▶ [WHAT THE TASK ASKS]
Print, exactly as given, each line of the data from the line containing "has width=1876, height=610." up to and including its last line.

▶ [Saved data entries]
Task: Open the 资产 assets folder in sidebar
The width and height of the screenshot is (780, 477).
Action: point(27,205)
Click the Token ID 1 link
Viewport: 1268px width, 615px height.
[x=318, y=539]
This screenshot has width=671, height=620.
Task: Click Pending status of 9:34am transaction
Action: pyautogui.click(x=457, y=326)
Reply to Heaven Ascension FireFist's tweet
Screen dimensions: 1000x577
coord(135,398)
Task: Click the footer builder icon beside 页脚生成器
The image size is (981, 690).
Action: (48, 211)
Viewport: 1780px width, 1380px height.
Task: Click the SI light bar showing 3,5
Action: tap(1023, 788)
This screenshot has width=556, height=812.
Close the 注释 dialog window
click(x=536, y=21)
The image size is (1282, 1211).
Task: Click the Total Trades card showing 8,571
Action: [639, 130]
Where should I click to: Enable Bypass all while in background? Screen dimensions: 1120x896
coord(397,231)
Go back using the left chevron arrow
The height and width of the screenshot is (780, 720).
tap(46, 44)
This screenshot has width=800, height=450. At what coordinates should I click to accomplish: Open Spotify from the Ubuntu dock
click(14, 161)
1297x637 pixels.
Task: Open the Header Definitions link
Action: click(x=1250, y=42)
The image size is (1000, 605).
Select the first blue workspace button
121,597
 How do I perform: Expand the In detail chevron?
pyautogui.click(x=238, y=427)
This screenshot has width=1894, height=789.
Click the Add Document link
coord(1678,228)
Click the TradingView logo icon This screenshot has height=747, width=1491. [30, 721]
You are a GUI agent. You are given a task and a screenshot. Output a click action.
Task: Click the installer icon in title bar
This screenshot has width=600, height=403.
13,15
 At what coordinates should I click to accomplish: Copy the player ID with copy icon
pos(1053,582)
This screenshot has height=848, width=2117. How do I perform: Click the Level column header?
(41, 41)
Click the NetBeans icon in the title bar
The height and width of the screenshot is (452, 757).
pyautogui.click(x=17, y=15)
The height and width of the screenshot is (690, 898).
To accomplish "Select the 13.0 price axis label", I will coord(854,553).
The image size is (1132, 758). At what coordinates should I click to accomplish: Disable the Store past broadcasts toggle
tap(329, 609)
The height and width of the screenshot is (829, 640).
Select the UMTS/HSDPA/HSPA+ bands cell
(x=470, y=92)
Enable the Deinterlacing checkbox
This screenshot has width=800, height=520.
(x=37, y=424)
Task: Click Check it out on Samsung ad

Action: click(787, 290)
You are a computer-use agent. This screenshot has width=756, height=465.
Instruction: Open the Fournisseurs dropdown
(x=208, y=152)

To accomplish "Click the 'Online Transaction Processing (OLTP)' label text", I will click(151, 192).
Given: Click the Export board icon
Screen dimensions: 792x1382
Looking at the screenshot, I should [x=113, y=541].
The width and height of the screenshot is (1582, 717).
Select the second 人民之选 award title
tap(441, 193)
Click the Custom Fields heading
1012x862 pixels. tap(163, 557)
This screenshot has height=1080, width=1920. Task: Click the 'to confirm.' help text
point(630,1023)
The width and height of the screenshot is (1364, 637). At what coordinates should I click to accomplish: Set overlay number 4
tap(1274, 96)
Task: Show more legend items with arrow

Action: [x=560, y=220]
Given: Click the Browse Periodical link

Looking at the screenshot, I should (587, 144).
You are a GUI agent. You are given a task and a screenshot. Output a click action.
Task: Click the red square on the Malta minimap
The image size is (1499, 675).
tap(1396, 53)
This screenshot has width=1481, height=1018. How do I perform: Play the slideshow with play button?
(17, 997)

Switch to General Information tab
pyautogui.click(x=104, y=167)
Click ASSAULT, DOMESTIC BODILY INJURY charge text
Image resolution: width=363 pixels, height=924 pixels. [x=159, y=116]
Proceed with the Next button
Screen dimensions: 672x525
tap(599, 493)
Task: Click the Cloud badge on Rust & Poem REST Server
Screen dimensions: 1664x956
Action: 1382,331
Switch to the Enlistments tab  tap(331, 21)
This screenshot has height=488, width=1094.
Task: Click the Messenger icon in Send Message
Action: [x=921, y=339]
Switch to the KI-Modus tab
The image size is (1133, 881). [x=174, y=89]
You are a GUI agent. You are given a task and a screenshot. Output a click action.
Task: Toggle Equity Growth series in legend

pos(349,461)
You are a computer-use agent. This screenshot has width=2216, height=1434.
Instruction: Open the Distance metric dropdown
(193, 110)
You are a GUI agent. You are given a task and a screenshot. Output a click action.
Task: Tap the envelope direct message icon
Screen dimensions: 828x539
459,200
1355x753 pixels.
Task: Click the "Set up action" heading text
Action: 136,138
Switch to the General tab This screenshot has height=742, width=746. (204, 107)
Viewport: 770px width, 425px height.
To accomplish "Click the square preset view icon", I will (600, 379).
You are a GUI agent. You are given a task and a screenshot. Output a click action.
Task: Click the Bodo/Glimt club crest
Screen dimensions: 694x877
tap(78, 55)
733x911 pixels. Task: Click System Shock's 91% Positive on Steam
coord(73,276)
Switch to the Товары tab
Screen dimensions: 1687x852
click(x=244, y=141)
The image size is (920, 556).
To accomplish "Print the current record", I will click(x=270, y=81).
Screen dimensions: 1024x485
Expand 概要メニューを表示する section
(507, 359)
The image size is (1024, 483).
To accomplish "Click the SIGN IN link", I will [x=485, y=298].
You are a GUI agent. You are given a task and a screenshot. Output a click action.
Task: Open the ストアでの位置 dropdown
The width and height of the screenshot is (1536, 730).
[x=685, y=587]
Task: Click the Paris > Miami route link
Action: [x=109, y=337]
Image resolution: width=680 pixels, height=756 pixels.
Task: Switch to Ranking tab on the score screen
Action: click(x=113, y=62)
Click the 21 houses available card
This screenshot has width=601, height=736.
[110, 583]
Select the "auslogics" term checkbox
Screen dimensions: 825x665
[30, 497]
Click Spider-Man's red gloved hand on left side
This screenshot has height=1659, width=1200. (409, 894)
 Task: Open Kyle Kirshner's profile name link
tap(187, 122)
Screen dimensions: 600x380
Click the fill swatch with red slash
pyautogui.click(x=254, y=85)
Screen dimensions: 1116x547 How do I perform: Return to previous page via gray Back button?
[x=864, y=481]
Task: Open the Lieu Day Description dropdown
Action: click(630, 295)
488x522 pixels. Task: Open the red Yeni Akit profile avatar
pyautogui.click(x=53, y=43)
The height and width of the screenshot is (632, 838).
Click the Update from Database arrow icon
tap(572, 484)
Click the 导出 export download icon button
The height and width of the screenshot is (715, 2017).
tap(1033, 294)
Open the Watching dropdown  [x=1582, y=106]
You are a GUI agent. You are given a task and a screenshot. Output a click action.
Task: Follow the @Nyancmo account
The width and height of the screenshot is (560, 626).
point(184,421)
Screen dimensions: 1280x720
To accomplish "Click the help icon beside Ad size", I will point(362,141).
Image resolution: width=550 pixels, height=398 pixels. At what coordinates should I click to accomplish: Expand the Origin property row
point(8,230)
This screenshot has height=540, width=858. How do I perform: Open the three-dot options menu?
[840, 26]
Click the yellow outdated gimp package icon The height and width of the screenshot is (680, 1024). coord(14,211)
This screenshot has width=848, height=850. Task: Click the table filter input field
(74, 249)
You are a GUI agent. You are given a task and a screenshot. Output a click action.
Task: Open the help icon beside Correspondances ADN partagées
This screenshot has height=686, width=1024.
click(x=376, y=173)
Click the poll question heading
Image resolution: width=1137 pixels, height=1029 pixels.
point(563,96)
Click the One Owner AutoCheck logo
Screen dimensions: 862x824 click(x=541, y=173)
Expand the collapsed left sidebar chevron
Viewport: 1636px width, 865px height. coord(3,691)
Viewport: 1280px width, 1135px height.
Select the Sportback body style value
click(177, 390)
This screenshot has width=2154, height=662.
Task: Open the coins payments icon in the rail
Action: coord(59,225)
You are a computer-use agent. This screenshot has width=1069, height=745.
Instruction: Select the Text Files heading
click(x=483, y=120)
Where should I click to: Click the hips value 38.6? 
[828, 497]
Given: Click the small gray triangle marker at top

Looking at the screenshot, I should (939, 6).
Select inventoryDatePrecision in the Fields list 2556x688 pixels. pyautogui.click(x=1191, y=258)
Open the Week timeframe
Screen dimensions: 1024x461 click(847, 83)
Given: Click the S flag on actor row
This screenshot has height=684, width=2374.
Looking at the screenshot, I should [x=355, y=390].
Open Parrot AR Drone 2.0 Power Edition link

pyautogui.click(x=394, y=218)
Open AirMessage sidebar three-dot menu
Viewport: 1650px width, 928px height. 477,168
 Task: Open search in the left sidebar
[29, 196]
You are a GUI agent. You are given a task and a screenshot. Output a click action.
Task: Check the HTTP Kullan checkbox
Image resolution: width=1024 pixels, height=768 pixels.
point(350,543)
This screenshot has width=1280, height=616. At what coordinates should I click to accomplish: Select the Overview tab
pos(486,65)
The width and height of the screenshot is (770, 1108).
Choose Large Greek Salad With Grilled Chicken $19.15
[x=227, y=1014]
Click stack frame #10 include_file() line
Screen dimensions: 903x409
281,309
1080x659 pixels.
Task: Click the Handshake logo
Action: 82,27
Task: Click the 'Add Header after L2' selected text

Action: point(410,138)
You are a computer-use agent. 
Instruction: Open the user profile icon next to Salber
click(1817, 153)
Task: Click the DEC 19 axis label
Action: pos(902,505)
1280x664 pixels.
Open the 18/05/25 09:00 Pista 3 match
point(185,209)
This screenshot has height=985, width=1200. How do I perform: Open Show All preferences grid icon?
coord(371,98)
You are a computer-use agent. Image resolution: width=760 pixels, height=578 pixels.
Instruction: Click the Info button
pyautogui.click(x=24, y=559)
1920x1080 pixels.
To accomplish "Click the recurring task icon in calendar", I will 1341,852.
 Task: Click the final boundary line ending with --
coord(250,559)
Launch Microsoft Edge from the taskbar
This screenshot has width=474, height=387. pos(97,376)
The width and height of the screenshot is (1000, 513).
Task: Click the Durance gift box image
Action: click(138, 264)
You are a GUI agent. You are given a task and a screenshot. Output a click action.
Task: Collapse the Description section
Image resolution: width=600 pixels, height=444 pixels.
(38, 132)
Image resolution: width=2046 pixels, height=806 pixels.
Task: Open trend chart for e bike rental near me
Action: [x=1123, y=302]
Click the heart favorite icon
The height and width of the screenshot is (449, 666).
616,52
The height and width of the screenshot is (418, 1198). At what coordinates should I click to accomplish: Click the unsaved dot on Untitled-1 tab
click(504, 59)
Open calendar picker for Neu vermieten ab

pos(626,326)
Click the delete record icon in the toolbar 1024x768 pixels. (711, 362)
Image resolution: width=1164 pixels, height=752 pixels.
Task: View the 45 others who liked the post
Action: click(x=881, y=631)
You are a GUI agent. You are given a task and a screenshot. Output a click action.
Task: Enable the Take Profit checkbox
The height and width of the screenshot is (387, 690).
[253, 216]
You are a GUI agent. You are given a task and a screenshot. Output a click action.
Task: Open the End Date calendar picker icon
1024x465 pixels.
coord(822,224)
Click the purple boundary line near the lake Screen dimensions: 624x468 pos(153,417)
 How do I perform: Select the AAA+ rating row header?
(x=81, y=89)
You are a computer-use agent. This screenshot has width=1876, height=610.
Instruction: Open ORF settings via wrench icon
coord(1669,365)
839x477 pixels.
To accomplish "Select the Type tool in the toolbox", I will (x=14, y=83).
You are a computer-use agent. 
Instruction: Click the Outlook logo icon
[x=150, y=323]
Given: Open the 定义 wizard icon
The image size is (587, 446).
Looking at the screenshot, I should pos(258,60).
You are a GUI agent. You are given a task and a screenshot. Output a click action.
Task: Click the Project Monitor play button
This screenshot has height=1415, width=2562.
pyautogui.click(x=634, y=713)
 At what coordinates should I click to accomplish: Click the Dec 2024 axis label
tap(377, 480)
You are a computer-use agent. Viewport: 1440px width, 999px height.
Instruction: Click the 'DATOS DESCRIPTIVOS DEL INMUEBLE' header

▶ [TASK SOLUTION]
You are a computer-use agent. This screenshot has width=1876, height=610.
Instruction: Open ORF settings via wrench icon
coord(1669,365)
839x477 pixels.
To accomplish "Select the Type tool in the toolbox", I will (x=14, y=83).
You are a computer-use agent. 
Instruction: Click the Outlook logo icon
[x=150, y=323]
Given: Open the 定义 wizard icon
The image size is (587, 446).
Looking at the screenshot, I should pos(258,60).
You are a GUI agent. You are given a task and a screenshot. Output a click action.
Task: Click the Project Monitor play button
This screenshot has height=1415, width=2562.
pyautogui.click(x=634, y=713)
 At what coordinates should I click to accomplish: Click the Dec 2024 axis label
tap(377, 480)
You are a computer-use agent. Viewport: 1440px width, 999px height.
Instruction: Click the 'DATOS DESCRIPTIVOS DEL INMUEBLE' header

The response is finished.